ASSIGNMENT: Within the listing below, please copy exactly the lines between the line holding "You are a GUI" and the line holding "Screen dimensions: 811x744", inclusive.

DATA FOR THIS EXERCISE:
▼

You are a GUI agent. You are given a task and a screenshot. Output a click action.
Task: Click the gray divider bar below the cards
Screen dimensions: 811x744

▲
▼

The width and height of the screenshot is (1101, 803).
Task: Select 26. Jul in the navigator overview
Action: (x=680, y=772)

▲

ANSWER TO THE EXERCISE:
You are a GUI agent. You are given a task and a screenshot. Output a click action.
Task: Click the gray divider bar below the cards
Screen dimensions: 811x744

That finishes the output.